■ Instructions to follow
Return the data below exactly, but only from the line containing "Le tradizioni sono" through the line containing "IT (1129, 44)", with both of those lines included.

■ Dataset records
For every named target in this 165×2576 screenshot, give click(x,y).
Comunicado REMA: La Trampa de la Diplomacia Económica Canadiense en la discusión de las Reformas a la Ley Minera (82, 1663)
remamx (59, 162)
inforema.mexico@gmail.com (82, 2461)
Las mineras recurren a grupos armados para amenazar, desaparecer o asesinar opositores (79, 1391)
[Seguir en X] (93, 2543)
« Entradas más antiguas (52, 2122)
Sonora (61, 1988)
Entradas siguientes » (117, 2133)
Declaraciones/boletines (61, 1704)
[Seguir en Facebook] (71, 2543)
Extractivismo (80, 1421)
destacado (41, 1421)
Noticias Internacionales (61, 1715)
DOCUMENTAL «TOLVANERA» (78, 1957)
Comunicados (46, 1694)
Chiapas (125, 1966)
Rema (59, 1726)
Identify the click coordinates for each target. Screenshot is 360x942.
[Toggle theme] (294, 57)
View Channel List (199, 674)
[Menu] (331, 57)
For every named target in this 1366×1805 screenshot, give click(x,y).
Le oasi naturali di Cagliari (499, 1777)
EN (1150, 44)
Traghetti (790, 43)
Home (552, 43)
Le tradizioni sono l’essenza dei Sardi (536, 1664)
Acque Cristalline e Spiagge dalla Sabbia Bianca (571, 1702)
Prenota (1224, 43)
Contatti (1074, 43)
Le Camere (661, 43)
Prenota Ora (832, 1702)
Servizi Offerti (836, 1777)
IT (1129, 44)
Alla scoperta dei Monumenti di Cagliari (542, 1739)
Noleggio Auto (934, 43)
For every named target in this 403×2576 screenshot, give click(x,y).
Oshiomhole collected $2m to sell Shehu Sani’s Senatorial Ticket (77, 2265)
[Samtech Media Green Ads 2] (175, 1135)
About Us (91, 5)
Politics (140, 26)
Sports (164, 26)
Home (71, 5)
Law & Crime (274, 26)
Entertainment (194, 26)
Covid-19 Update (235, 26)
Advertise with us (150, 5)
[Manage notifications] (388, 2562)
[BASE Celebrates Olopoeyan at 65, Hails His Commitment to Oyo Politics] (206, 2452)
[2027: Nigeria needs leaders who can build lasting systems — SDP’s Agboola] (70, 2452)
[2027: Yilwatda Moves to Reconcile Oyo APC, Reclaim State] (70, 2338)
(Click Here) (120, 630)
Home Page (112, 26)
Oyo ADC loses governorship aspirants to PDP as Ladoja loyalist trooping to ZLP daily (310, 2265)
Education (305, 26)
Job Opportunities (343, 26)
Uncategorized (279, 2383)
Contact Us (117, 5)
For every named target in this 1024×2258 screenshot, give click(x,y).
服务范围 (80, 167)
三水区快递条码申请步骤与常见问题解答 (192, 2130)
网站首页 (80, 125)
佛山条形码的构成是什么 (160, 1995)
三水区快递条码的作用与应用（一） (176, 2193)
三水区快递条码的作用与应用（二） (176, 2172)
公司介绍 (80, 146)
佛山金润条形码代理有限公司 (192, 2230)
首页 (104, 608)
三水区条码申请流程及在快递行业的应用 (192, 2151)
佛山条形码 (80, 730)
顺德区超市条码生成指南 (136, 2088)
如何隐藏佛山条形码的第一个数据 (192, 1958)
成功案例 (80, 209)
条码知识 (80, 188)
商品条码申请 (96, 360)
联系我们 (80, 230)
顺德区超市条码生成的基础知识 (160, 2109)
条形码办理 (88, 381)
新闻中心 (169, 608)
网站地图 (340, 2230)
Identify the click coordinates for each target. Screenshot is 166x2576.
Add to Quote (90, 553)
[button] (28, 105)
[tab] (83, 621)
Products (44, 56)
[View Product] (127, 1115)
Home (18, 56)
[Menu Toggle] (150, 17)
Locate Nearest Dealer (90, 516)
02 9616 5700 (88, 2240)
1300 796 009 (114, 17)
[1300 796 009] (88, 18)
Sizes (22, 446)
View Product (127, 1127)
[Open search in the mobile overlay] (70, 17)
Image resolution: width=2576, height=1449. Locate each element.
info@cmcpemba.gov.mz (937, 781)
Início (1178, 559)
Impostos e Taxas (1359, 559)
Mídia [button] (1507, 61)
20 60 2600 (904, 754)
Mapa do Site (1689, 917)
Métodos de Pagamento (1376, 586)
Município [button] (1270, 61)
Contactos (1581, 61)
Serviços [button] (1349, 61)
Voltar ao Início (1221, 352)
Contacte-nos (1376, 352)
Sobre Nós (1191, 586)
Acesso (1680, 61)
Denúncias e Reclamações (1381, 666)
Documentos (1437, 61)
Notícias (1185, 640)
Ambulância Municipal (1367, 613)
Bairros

■ Written solution
Le tradizioni sono l’essenza dei Sardi (536, 1664)
Acque Cristalline e Spiagge dalla Sabbia Bianca (571, 1702)
Prenota (1224, 43)
Contatti (1074, 43)
Le Camere (661, 43)
Prenota Ora (832, 1702)
Servizi Offerti (836, 1777)
IT (1129, 44)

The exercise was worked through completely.